Lebih lanjut Mossman menuliskan”Kemudian ternyata tokoh-tokoh PRRI di buat amat kaget ketika mendengar Soekarno memerintahkan APRI menyerbu ke Padang. Ketika serangan itu dilakukan, Pasukan kolonel Ahmad yani mendarat di Tabing lewat Udara dan di pantai padang lewat kapal-kapal perang, ternyata tak sebutir peluru pun di tembakan PRRI sebagai perlawanan. Padahal yang mendarat dengan parasut di lapangan udara Tabing amat mudah ditembaki dari bawah. Selain itu yang mendarat di pantai Padang dengan mudah pula disapu. Karena pantai Padang memiliki benteng yang amat tangguh yang tegak dengan kukuh menghadap lautan.
Benteng itu dibuat oleh ahli-ahli perang Jepang untuk menghadapi Ekspansi sekutu di tahun 1943. Tapi benteng-benteng yang menghadap kelaut itu, yang bakal tak mampu di tembus oleh peluru meriam kapal-kapal perang APRI, betapun besarnya meriam kapal tersebut tak pernah di pergunakan PRRI karena tidak adanya koordinasi. James Mossman menuliskan itu karena dia berada di Padang tatkala tentara Ahmad yani melakukan pendaratan.
2.Tokoh-tokoh PRRI bersikeras bahwa akhirnya merekalah yang akan menang. mereka bersikeras karena berkeyakinan kalau Soekarno adalah pihak yang salah, mereka di pihak yang benar. Padahal peperangan bukan hanya masalah siapa yang salah atau pun benar. tetapi juga meliputi juga masalah persenjataan, taktik dan strategi! Banyak contoh bahwa yang benar diluluh lantakkan oleh yang salah, hanya karena yang benar itu tak menjalankan otaknya, sementara yang salah itu pintar orang nya.

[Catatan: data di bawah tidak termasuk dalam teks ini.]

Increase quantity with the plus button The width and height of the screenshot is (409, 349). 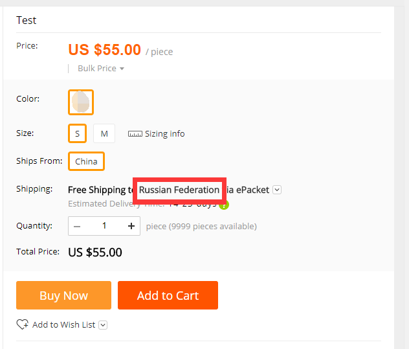point(131,226)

MR. Syafrudin Prawiranegara, Perdana Menteri PRRI yang di tanya Mossman di Padangpanjang.tentang bagaimana perasaannya mengenai pasukan lawan yang saat itu mengepung Sumatera tengah, menjawab: ”Mereka(APRI) tak dapat berbuat untuk menyakiti kami. Tuhan berada di pihak kami. God is our side..” dan tak lama setelah jawabannya ini (selang beberapa bulan) Syafrudin ternyata menyerah,yaitu pada 28 agustus 1961 di Padangsidempuan.

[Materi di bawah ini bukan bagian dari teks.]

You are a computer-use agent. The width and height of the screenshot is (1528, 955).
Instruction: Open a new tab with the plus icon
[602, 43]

Kemudian Mossman mewancarai Kolonel Ahmad Yani. selaku komandan Operasi 17 Agustus di Padang.”Apakah anda heran tidak ada perlawanan sama sekali dari PPRI?”Yani menjawab “Tidak begitu heran ,Orang-orang Minang ini anda tahu, mereka dihatinya adalah tukang-tukang Kumango. Mereka adalah pedagang kaki lima(shop-keepers). Mereka bercakap terlalu banyak untuk menjadi prajurit yang baik…”
Di halaman lain, si Bungsu membaca tulisan Mossman sebagai berikut: “Sejak hari-hari pertama perang saudara itu, Mossman mempunyai kesan yang pelik. Adapun Simbolon dan pemimpin militer yang lain, pendiri-pendiri sesungguhnya dari gerakan otonomi Sumatera Tengah, tidak pernah mengharapkan akan harus berkelahi sama sekali untuk kepercayaan-kepercayaan mereka. Mereka mengira akhirnya akan berunding di meja konferensi dengan Soekarno. Menurut Mossman pula, pasti Syafruddin tak pernah mengira akan terjadi segalanya itu. Yakni PRRI akan diserang dengan kekuatan tentara oleh Jakarta.
Sampai saat-saat akhir, dia percaya pada bantuan pasukan dan sekutu-sekutunya, prajurit-prajurit, politisi dan dunia barat. Kekalahan tak masuk akal baginya, karena dia percaya perjuangannya adalah benar.